XianzheMa commented 2 weeks ago

This PR is the first PR to implement another way of producing holdout set, il model and irreducible loss (typically suitable for small datasets):

Split training set into two halves; train two IL models, each on one half. Each model provides the irreducible loss for samples that it was not trained on. The main model is still trained on the original training set (CIFAR10, CIFAR100, CINIC-10).

Our current architecture only allow one trigger id to correspond to one model id. To accommodate two il models within one trigger, I create a "twin model" which internally consists of two il models. During training, each il model will memorize the sample ids it has seen, so that during evaluation each il model will be used for the samples the model hasn't seen.

How it works

At selector, RHOLossDownsamplingStrategy randomly samples half of the training set and mark the used column in selector_state_metadata table of those samples as True. The strategy issues a request to train a RHOLOSSTwinModel on this TSS. (unimplemented)
At trainer server, RHOLOSSTwinModel is instantiated. Only the 0th model is trained on this dataset (implemented in this PR).
At selector, RHOLossDownsamplingStrategy produces the other half of the training set by selecting the samples with used==False. The strategy issues a request to finetune this twin model. (unimplemented)
At trainer server, RHOLOSSTwinModel is instantiated again. Only the 1th model is trained on this dataset (implemented in this PR).
At selector, (optionally) clear the used flags.
At trainer server when training the main model: nothing needed to change as the logic is handled internally in the twin model.
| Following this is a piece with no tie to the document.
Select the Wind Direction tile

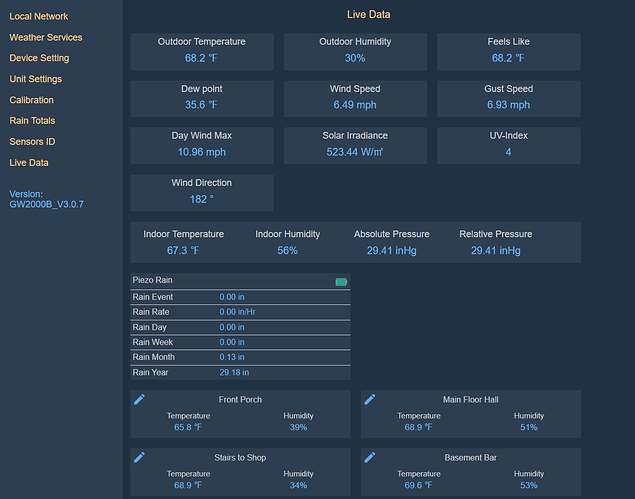tap(201, 192)
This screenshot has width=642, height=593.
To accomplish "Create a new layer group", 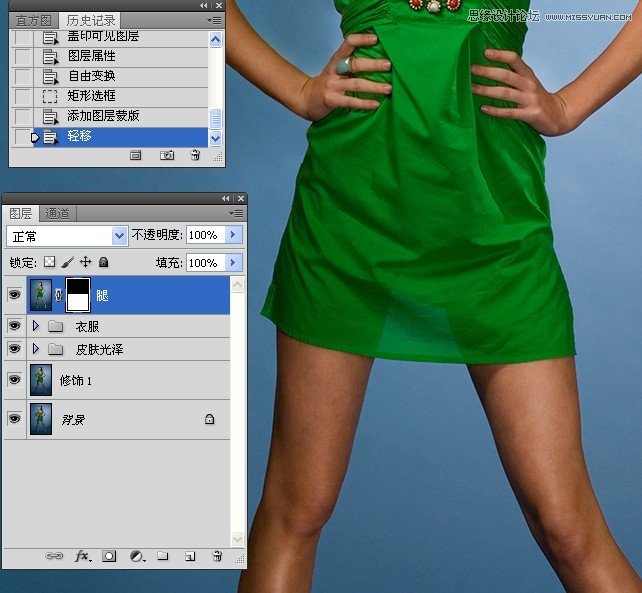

Apparently it is not the optimal way to train a twin RHO model, but it's a very straightforward way and we can optimize it depending on how well it performs.

Current drawbacks

Due to used RHOLoss will currently be not compatible with some presampling strategies that also use used fields such as FreshnessSamplingStrategy.

Next PR

Implementing step 1 and 3: preparing the split holdout set.

How to review

All the main logic is in modyn/models/rho_loss_twin_model/rho_loss_twin_model.py

github-actions[bot] commented 2 weeks ago

^{( % to main)} ^{( % to main)}

codecov[bot] commented 2 weeks ago

Codecov Report

Attention: Patch coverage is 97.36842% with 2 lines in your changes missing coverage. Please review.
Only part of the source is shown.